Word and element location data:
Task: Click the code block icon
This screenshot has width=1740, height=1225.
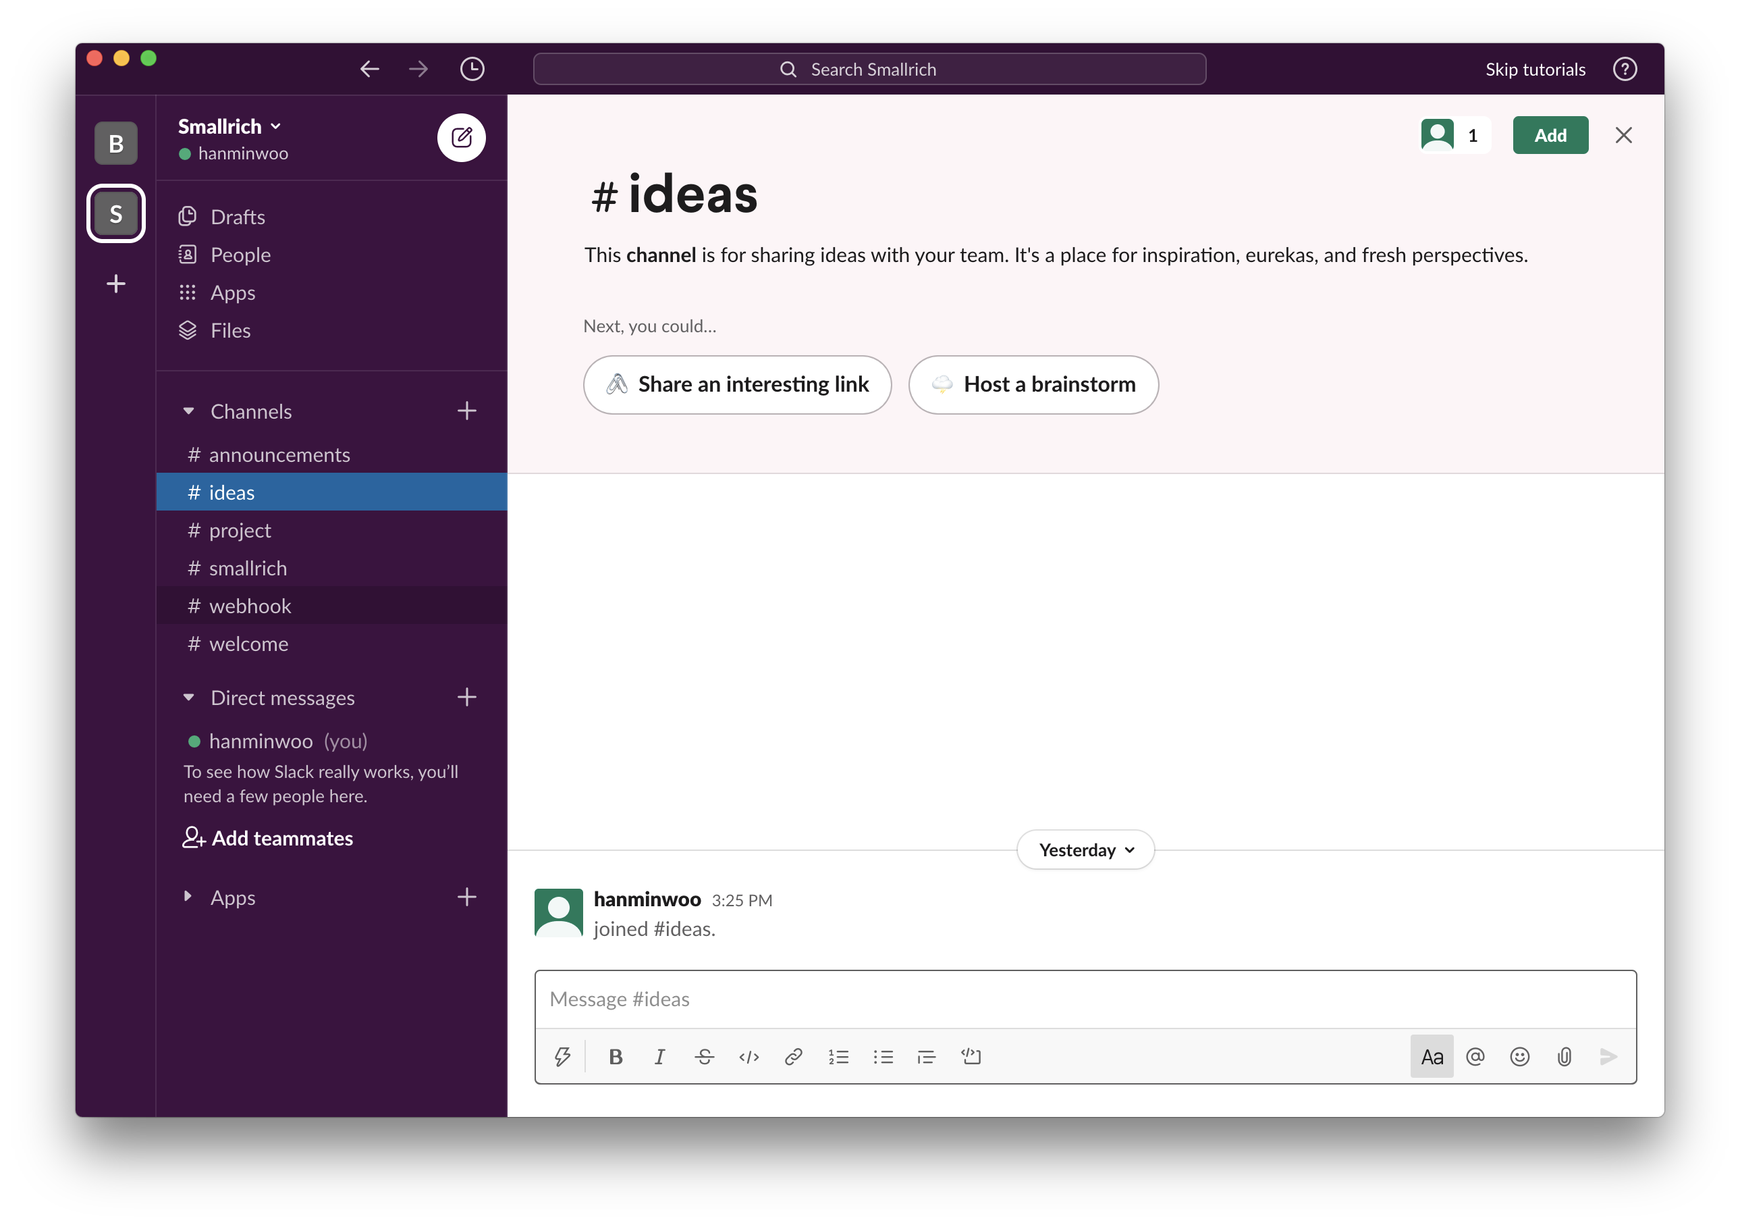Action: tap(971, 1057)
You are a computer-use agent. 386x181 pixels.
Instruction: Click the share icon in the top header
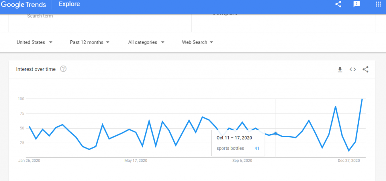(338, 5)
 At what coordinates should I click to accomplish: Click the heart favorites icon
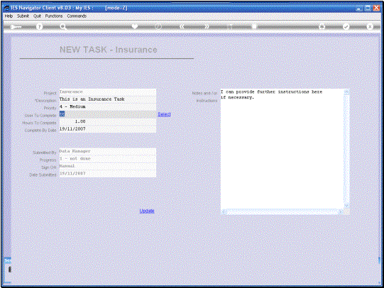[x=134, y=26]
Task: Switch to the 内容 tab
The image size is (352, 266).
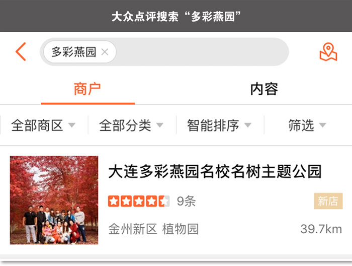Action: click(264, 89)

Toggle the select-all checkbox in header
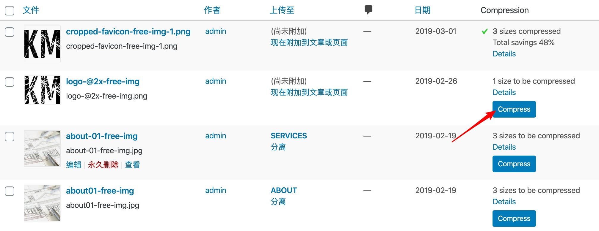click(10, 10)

--

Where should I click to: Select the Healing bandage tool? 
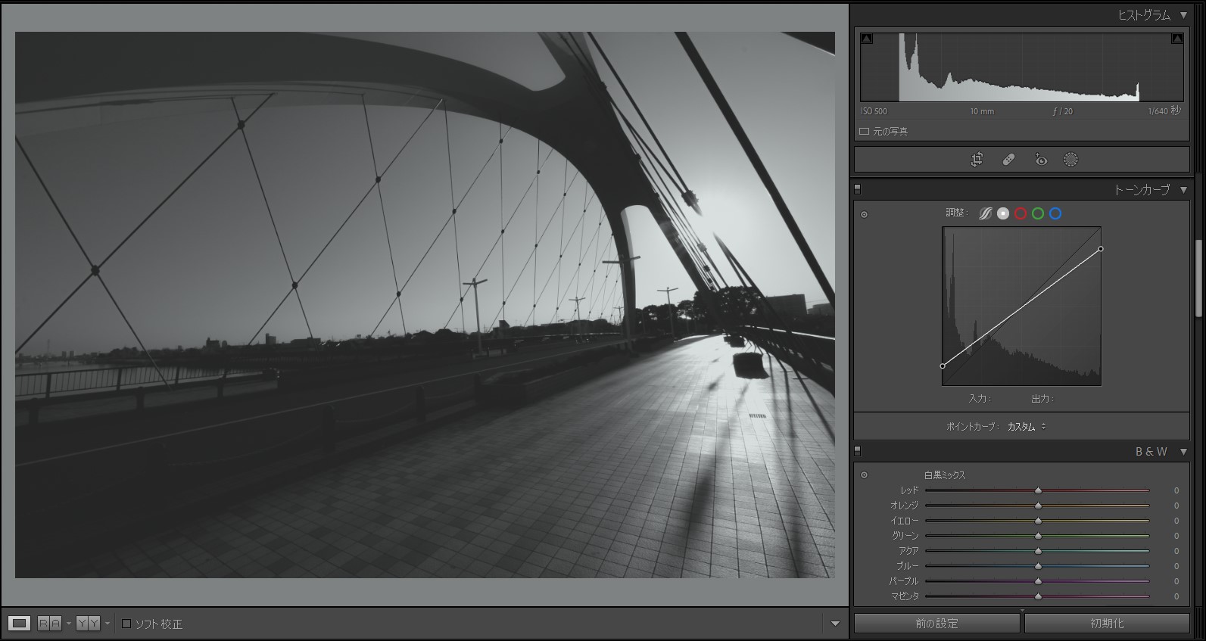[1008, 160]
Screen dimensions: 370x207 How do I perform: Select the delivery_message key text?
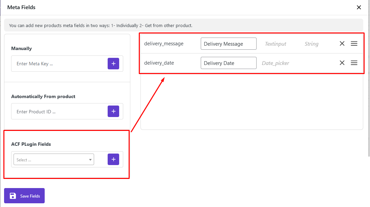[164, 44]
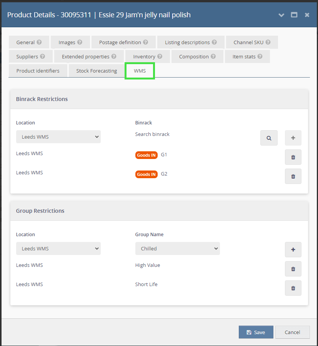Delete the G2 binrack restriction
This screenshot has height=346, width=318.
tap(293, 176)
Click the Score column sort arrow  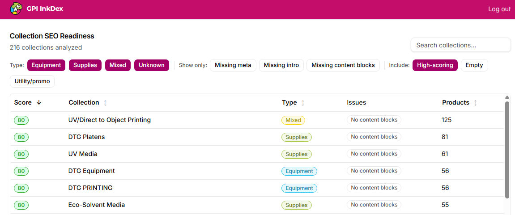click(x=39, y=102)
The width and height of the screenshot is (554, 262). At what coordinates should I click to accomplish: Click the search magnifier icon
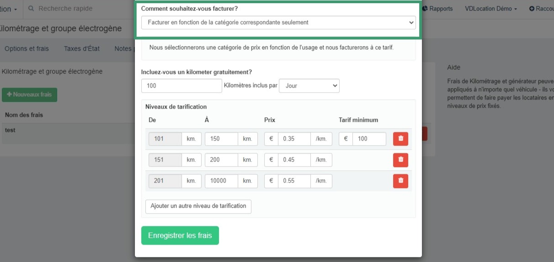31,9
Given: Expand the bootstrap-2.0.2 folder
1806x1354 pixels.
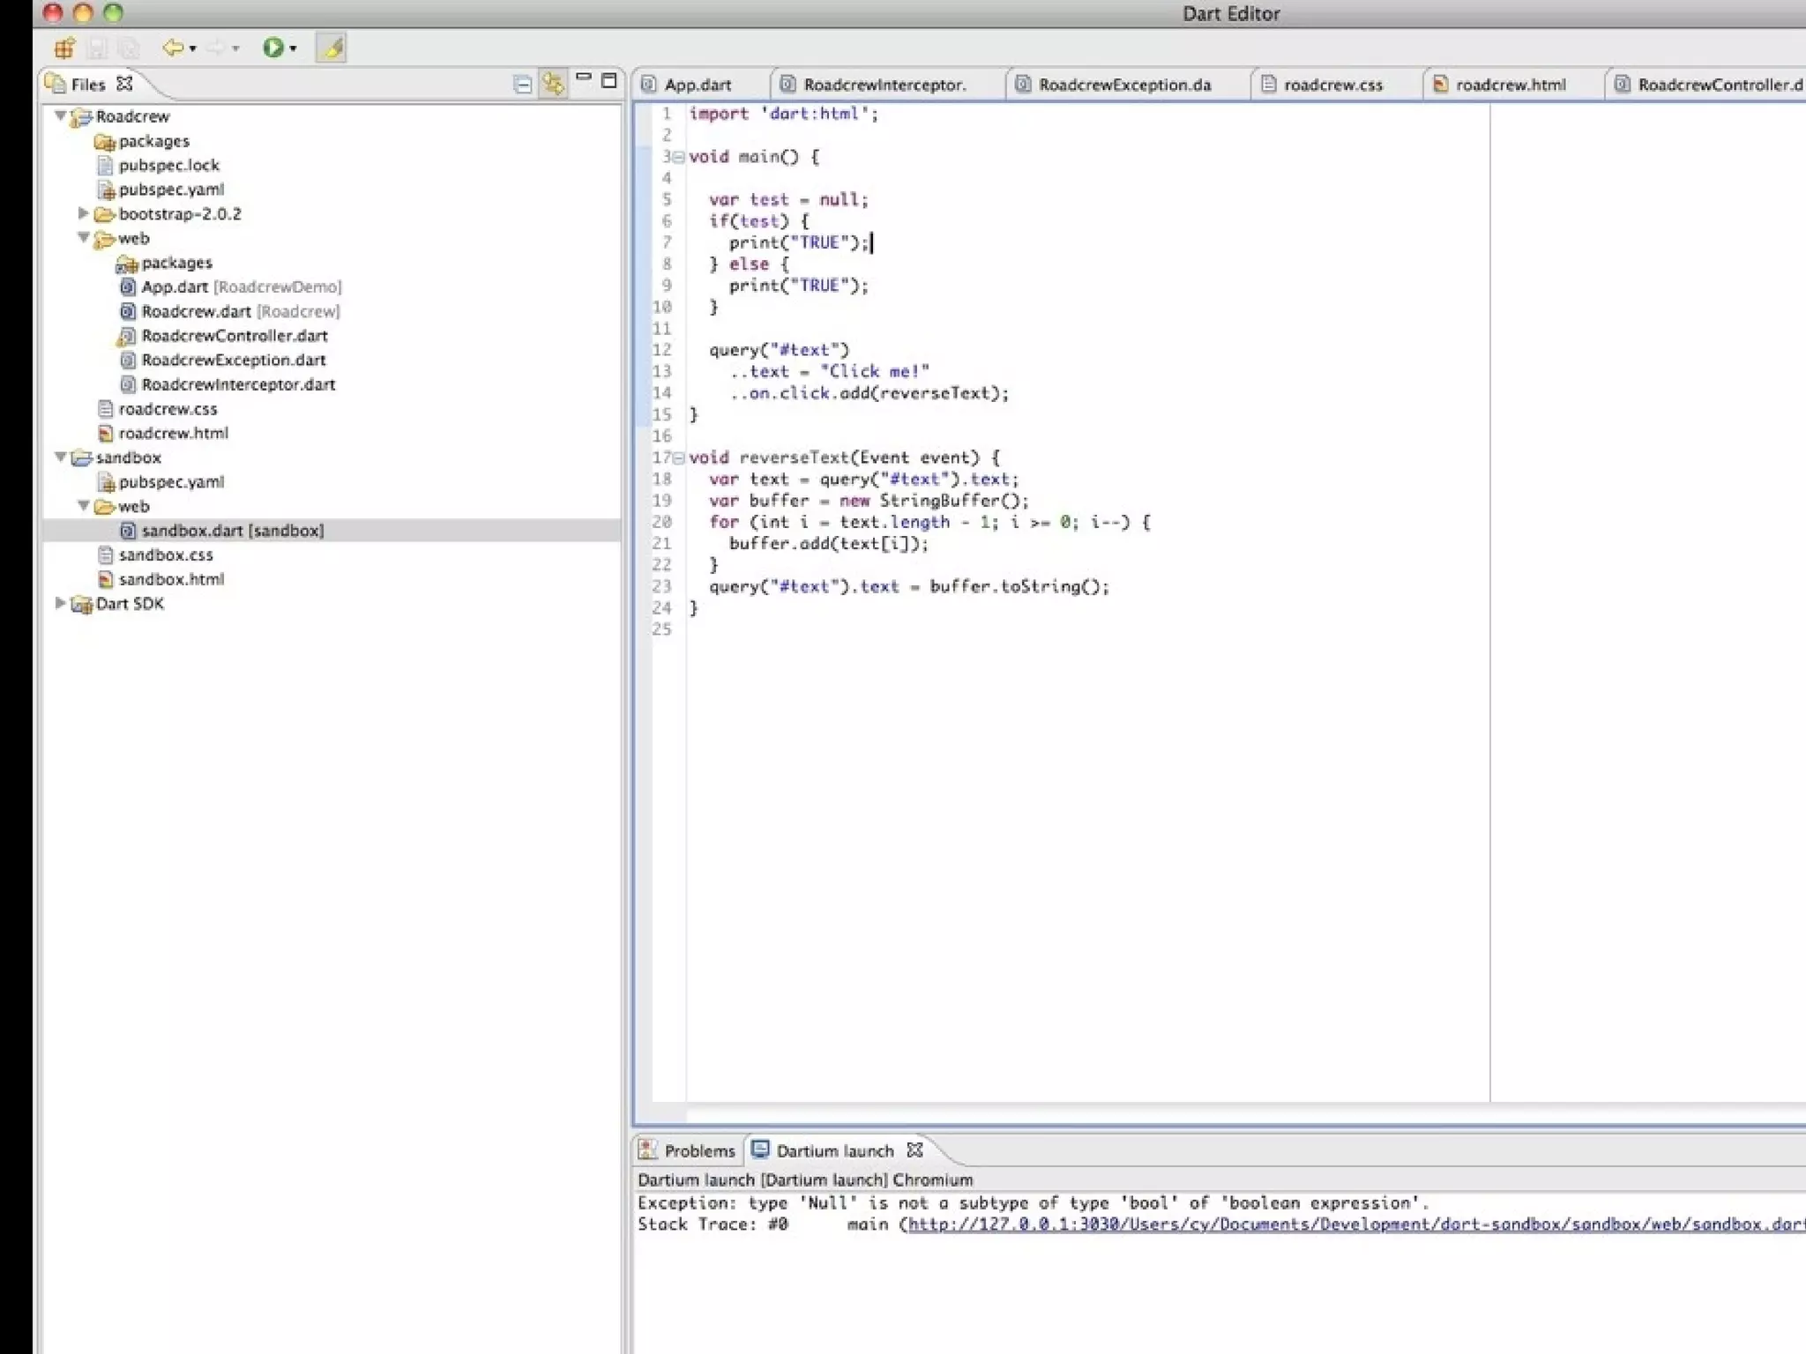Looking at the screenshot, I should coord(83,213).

...

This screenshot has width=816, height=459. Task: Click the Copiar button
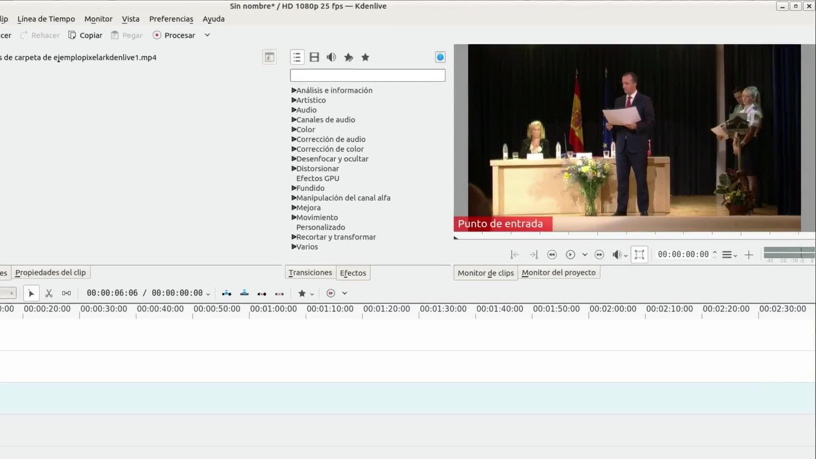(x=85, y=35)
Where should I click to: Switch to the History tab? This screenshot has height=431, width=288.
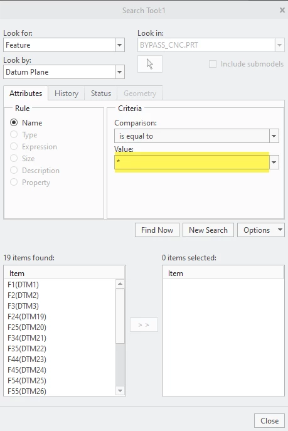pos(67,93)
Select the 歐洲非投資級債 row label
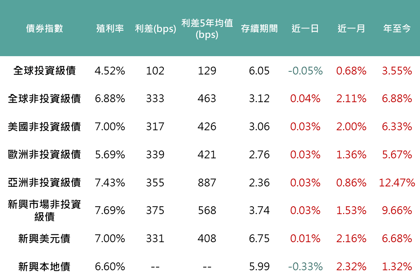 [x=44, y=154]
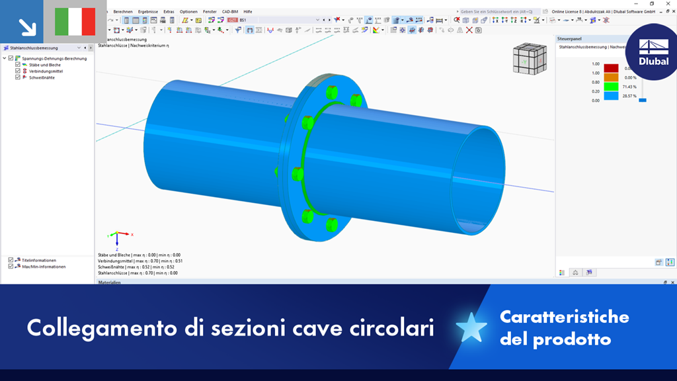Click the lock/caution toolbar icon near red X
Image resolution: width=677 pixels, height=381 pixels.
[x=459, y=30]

■ Work instructions: Give the records between the lines holding "Task: Click the code block icon" and "click(10, 10)", inclusive, as a Markdown table with a Row column numbering each line and a Line column holding its text, skipping blank lines. Leave the pictures out of the table.

■ Finished task:
| Row | Line |
|---|---|
| 1 | Task: Click the code block icon |
| 2 | This screenshot has width=1740, height=1225. |
| 3 | Action: tap(971, 1057) |
| 4 | You are a computer-use agent. 386x181 pixels. |
| 5 | Instruction: Click the share icon in the top header |
| 6 | (338, 5) |
| 7 |  At what coordinates should I click to accomplish: Click the heart favorites icon |
| 8 | [x=134, y=26] |
| 9 | Task: Switch to the 内容 tab |
| 10 | The image size is (352, 266). |
| 11 | Action: click(264, 89) |
| 12 | Toggle the select-all checkbox in header |
| 13 | click(10, 10) |